Dedication of Mucknell Oratory, 25 March 2011

Homily given by Archbishop Rowan Williams

In the name of the Father, and of the Son, and of the Holy Spirit.

Hail Mary, full of grace, the Lord is with you. Very familiar words, and if we stop to think about them, might be puzzling us. Mary is already full of grace, the Lord is already with her, but this is a story of how the Word of God comes to her in and through the angel’s message. What’s going on in Mary before the angel speaks, and before life kindles in her body? Part of the answer to that, surely, is that God the Word is with us in every moment of our being, every corner of our existence. We are, because God has spoken. The Word God has spoken is never withdrawn. So the very depths of each one of us is already, always, the Word of God. God inviting, God summoning, God speaking to us by name, God writing on his own heart our uniqueness, our distinctiveness. Mary is full of grace, the Lord is with her, because she’s received the grace of going into that depth, where the Word is, and absorbing its reality, recognising it, drawing it into the light, so fully that it’s possible for the Word to become flesh in her very body. She has supremely the grace of listening – that’s the grace she’s full of. And because she’s had that grace of listening, she has the silence – the room – for the Holy Spirit to enter, to overshadow, and to bring Christ to flesh.
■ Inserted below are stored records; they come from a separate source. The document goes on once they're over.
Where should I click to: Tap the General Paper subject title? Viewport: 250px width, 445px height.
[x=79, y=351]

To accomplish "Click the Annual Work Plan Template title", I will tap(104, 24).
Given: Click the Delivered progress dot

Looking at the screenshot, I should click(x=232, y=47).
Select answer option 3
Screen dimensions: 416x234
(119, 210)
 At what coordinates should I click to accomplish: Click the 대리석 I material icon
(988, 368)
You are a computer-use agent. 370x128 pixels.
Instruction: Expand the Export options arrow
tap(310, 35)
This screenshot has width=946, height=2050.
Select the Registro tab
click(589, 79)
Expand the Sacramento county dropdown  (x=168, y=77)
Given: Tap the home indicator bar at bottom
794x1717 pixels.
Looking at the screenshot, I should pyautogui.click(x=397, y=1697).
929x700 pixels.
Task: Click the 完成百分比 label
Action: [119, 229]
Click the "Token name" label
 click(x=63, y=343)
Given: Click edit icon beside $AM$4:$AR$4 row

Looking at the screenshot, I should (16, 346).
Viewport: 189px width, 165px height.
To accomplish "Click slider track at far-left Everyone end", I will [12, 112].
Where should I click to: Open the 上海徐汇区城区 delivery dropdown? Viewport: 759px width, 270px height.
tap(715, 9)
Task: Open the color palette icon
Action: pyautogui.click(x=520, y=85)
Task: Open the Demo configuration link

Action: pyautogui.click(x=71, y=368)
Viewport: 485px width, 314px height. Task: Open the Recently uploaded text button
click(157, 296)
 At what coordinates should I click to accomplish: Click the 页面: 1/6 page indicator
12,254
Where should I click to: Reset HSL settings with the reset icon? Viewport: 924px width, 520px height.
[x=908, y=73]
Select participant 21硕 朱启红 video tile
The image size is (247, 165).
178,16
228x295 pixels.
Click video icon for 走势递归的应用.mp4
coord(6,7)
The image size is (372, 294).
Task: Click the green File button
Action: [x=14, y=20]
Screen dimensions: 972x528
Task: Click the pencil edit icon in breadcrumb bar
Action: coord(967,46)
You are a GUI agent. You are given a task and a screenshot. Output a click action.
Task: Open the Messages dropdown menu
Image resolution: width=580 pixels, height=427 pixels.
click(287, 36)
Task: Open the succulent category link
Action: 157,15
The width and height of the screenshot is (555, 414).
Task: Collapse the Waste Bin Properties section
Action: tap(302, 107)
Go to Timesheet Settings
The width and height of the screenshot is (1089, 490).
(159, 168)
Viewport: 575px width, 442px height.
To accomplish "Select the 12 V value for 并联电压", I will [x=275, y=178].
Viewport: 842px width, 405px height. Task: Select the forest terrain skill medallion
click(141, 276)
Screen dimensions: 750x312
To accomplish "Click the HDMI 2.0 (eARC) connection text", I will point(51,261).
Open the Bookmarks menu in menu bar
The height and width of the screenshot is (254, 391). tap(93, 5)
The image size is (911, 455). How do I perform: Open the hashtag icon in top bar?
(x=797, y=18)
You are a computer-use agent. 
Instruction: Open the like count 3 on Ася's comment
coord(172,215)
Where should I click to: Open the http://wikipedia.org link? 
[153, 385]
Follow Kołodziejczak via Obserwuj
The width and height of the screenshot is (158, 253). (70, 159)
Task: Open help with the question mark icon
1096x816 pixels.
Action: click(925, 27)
The grace that communities like this one pray for is surely, supremely, the grace of listening like that. The very beginning of the Rule of St Benedict – which if you’re American you might want to translate ‘Listen up!’; I’m not, so I don’t – sets the tone for the whole of the Rule and the whole of the life. This is a life about listening God into your flesh, into your heart, into your mind and soul. This is a life about the grace of listening, so that the Word becomes flesh, not in individual and individual and individual, but in the life of mutual obedience and mutual service lived under this Rule. That is how the Word is heard in this life and in this place. So foremost among our prayers today will be the prayer for the grace of listening to God and to one another as the Rule suggests, inseparable from one another.

And there's another kind of listening that arises out of this, and it's perhaps appropriate as we think about what's gone into the building of this wonderful new home. And that's something like the grace of listening to the world. This new home for a community has been designed and constructed with deep attention to the kind of world we’re in; the kind of world where it won’t do to ignore considerations about ecological balance, sustainability and the health of the whole environment. And surely that’s part of the same listening: listening for the creative Word in things, in the stuff of the world; listening our way into the depths of what is around us, so that the Word comes alive in what we do with the things that are around us, the stuff we live with and live on.

It’s always an integral part of monastic witness at its best that it involves a listening, not only to God, not only to one another, but to the world itself; a patient and light way of standing on the soil; an attentiveness to what this earth actually gives us, and we need to give in reply in mutual obedience of listening to the earth and us. So that our next prayer will be that what is spoken here in the life of the community and the nature of this home which houses it – what is said here – will be heard, that this place will be part of God’s means of creating and shaping the grace of listening in the wider community, shaping the grace of listening for those who come here and go away to their various responsibilities, shaping the grace of listening in a church which is not always brilliant at listening either to one another or to God, and is only learning very slowly about listening to the environment. So, ausculta, listen, as the Rule says. But also speak, be who you are, be who you say you are in this place. Let this place be what it is, and let all of that together be God’s Word to this wider environment.

We go back to the events that we celebrate today, because that call and that invitation is for all of us, not just for the community. It’s for all of us as alarming and disorienting as it was for Our Lady at first. How can this be? How can all of this happen? How can we – noisy, selfish, anxious people – listen the Word into flesh?

Gabriel says the Holy Spirit will overshadow us, and the power of the Most High will come upon us. And that’s the last prayer we pray today, quite simply, for overshadowing by the power of the Most High, which as the Collect reminds us is most decisively shown in mercy and pity. The power of the Most High, which is the power to give away all that protects, all that darkens, all that limits. May that power of Holy Spirit be here in the lives lived together, in the ministry shared with all those who come here to be welcomed. And that power, that spiritual energy, be a very place in itself, so that, standing lightly on the soil, we may sing the Word of life and death, so that the world may hear and love and be transfigured.

In the name of the Father, and of the Son, and of the Holy Spirit.